After high school in 1976, Jim went to Hereford, Texas, to manage 200 heifers and work on a dairy facility located on a former feedlot, owned by his father.  

“We had Ralph Rotier of Germania put in a Double 8 Herringbone parlor and milked 550 cows with the milk going to AMPI. We also farmed 900 acres of irrigated land,” he says. 

"The barn had 600 California stanchions (headlocks) and we were milking 80 cows per hour. I also remember that we bought a lot of Holstein bulls from Don Larson at Larson Acres at Evansville," Jim said. 

“When I left Texas in 1992, I had made friends with a number of dairy producers who had moved their dairy herds from Chino, California,” Jim said. “That’s about the time the big move of dairies out of Southern California had started.” 

Alpenrose Dairy

The Link beef cattle and Farmstead.

In addition to milking a lot of cows, Kervyn Link was bottling milk and making cheese at his Alpenrose Dairy on Highway N just south of Cottage Grove. (Now home to a landscaping business.) He had moved the equipment from the former Country Boy Dairy in Stoughton (another longgone name) to start the new plant. He also owned Midway Equipment near Waterloo, Brooklyn Implement, at Brooklyn, and had a car dealership in Stoughton. 

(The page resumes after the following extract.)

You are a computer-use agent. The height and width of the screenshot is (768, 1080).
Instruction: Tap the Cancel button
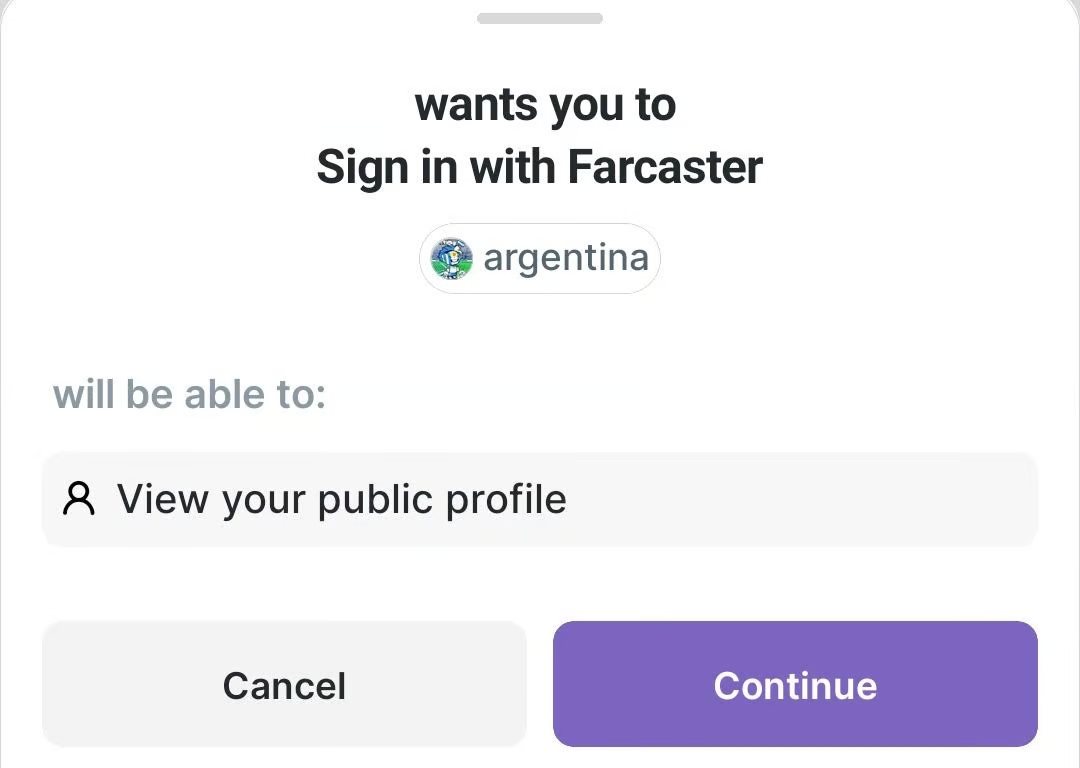click(x=284, y=684)
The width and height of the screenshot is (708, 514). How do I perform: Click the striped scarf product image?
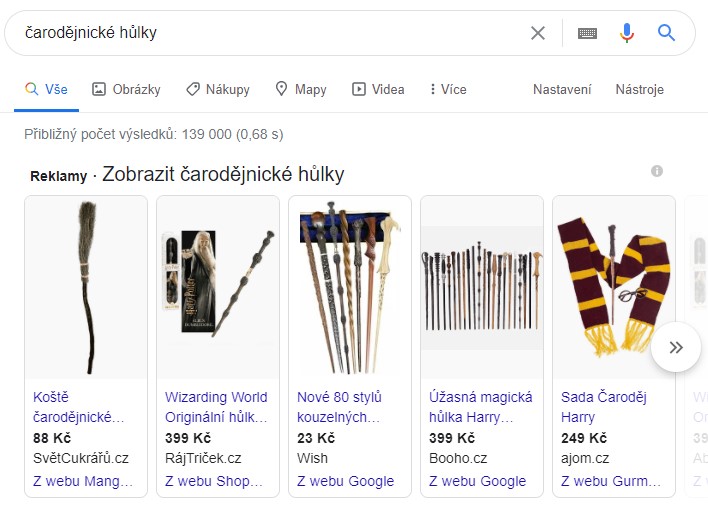(614, 287)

Jim Link worked with the Texas dairy herd from 1982 to 1992 before returning home and beginning work at the trucking company. The Texas herd was sold a couple of years later, in 1994, and Kervyn Link died shortly after.  

As I’ve written before, oftentimes a casual stop at a farm results in an interesting story as this one did. It combined family, farm, cattle and history. What could be better?

As I look back, the Link herd in Cottage Grove was not popular with other farmers, it was just too big at 150 cows and Kervyn Link was too ambitious. Today he would be almost small. And the 550 cow herd that Jim Link worked with in the Texas panhandle would be too small to operate there today. Times do change.